Perhaps a useful tool for determining if your self-prescribed bibliotherapy is working :) http://www.positivityratio.com/single.php https://greatergood.berkeley.edu/article/item/are_you_getting_enough_positivity_in_your_diet Now one interesting fact about all living things is that scientists estimate that, on average, we replace one percent of our cells each day. That’s another one percent tomorrow, about 30 percent by next month, and by next season, 100 percent of our cells from today—that’s one way of looking at it. So maybe it’s no coincidence that it takes three months or so to learn a new habit or to make a lifestyle change; maybe we need to be teaching our new cells because we can’t teach an old cell new tricks. We’ve concluded that a ratio of at least three-to-one—three positive emotions for every negative emotion—serves as a tipping point, which will help determine whether you languish in life, barely holding on, or flourish, living a life ripe with possibility, remarkably resilient to hard times.
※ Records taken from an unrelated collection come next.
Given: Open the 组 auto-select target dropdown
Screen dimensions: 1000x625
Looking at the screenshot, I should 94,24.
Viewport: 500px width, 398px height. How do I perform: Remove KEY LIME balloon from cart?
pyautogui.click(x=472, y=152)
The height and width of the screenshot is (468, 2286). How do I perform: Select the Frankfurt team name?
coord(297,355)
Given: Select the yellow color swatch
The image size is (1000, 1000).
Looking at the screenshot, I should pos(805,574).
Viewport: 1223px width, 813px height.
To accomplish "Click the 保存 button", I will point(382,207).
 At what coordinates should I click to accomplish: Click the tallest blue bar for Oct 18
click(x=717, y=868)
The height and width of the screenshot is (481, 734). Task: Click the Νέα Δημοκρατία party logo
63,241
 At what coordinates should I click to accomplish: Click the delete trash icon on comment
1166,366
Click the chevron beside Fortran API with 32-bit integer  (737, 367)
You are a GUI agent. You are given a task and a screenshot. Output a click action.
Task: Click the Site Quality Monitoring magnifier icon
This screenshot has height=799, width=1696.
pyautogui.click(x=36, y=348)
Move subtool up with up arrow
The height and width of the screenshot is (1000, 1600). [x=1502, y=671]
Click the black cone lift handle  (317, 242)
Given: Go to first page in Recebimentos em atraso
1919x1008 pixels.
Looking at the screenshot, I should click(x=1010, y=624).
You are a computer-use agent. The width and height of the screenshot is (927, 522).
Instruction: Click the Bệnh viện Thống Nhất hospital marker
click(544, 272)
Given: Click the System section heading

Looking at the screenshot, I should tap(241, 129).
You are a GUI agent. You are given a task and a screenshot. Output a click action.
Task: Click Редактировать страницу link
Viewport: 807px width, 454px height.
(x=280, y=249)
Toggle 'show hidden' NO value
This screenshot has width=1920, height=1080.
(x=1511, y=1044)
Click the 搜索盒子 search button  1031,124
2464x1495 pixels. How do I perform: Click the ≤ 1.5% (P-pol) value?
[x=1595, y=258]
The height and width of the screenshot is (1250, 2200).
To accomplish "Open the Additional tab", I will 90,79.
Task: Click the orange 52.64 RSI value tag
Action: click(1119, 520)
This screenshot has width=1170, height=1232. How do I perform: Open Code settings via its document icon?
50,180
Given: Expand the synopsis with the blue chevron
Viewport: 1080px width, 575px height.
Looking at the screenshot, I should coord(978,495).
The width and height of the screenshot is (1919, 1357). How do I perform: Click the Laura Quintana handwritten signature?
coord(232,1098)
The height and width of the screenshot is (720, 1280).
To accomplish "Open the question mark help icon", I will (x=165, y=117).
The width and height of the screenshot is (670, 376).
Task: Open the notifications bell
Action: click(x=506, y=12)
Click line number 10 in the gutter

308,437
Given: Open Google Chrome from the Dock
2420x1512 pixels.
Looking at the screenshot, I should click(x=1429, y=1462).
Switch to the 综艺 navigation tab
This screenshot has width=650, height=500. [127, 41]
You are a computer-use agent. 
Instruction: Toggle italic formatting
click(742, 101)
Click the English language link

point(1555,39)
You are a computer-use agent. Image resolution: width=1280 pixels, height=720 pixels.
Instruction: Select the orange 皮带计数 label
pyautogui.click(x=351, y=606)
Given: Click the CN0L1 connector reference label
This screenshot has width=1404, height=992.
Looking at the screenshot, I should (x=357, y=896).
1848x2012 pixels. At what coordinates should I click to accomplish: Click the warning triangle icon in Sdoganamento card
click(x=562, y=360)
Ratios of about two-to-one are what most of us experience on a daily basis; people who suffer from depression and other emotional disorders are down near one-to-one or lower. If you make your motto, “Be positive,” that will actually backfire. It leads to a toxic insincerity that’s shown to be corrosive to our own bodies, to our own cardiovascular system. It’s toxic for our relationships with other people.